* [WHAT YOU ARE ASKED TO DO]: Beneath this instruction is a listing. Transcribe from it only the stretch from the line with "You are a GUI" through the line with "Viewport: 905px width, 491px height.", both end lines included, exactly as written.

RECORDED DATA below:

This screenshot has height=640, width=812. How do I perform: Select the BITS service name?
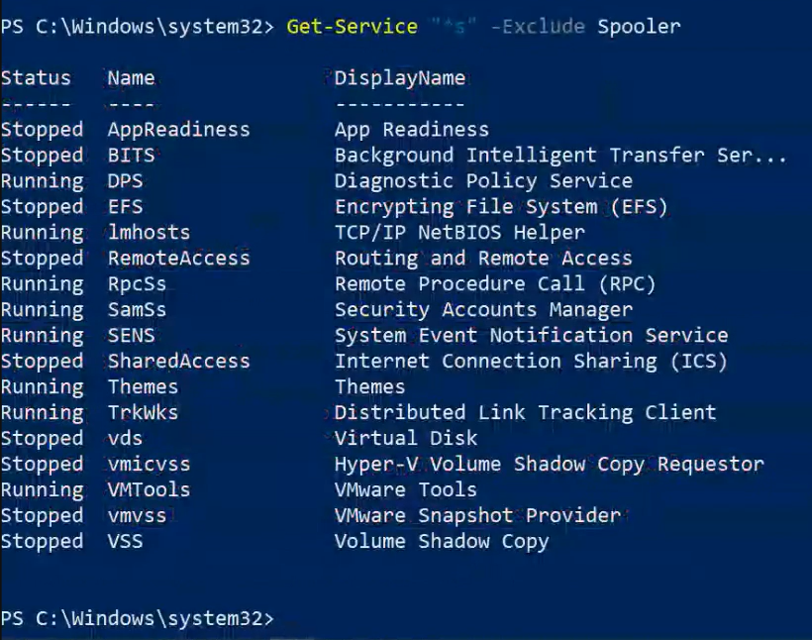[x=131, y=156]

End of RECORDED DATA.
RECORDED DATA below:

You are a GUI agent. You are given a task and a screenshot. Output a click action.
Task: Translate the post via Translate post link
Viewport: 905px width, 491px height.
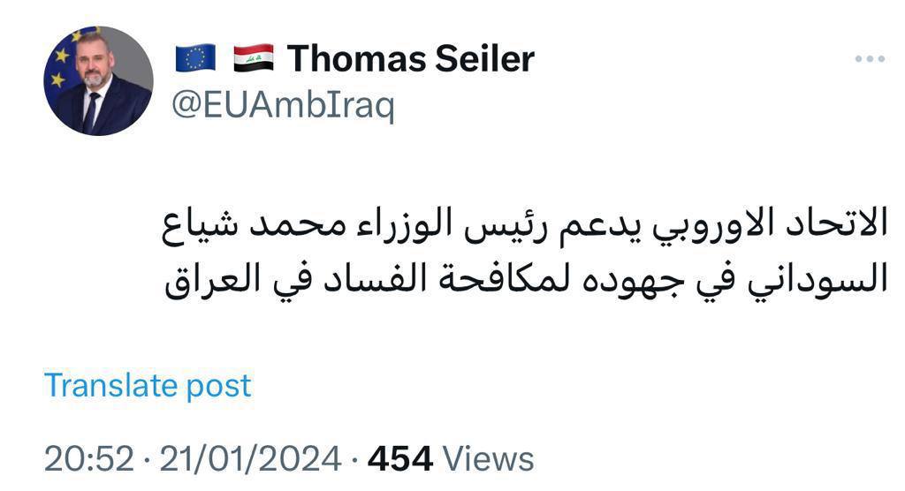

End of RECORDED DATA.

* [RESULT FOR THIS TASK]:
You are a GUI agent. You are given a task and a screenshot. Output a click action.
Task: Translate the post via Translate post link
Viewport: 905px width, 491px height.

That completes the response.